JiggeryPokery wrote:
Loque wrote:Well, i just checked out the song part i was working on yesterday and a quick investigation shows, that at least Neutron Particle Emitter goes out of sync on 96khz/24bit. See attached songfile for an example (remove .txt at the end).

But, i can remember that after rendering a song a while ago a complete track was missing if rendered >44.1khz. I did not spent the time for investigation, but finally i was wondering that i did not received any feedback from Reason. After several tries Carve crashed 2 times. And than i stoped a deeper investigation, because the rendering in full resolution took a lot (!!!) time and i did not wanted to disable each plugin and try again...
Yes, an RE can still have a bug, but technically they all support all resolutions above 44.1.

Higher resolutions will often sound slightly different, for example, there is less aliasing. But that equally applies to Thor, and so this is not RE specific. ;)

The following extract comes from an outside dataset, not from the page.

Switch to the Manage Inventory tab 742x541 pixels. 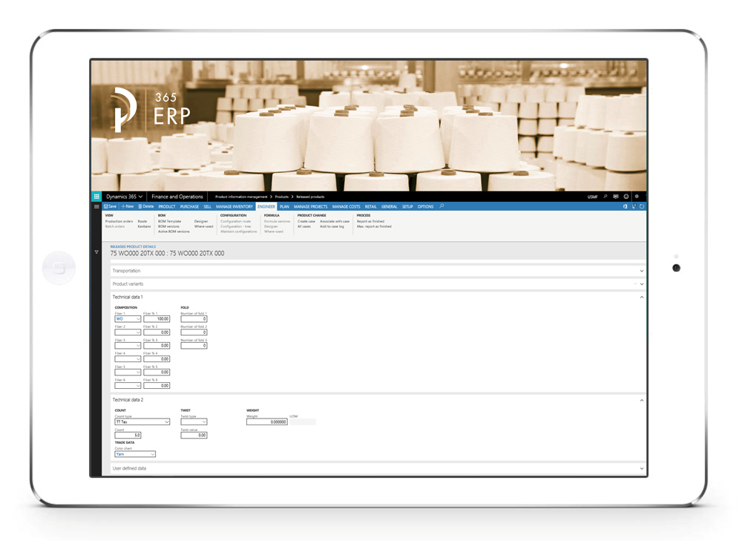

One day, I use Malström LFOs as oscillators (because why not? :puf_bigsmile: ), and noticed that the sounds yielded by that setting were very, very different at different resolutions! But I guessed at the time it was normal: a higher resolution means a higher precision, and more precision, in extreme settings, may add a lot of information for the computer to manage when it turn it into sounds, to the point that it can change the sound pretty much. I suspect that might be what the OP noticed with Echobode...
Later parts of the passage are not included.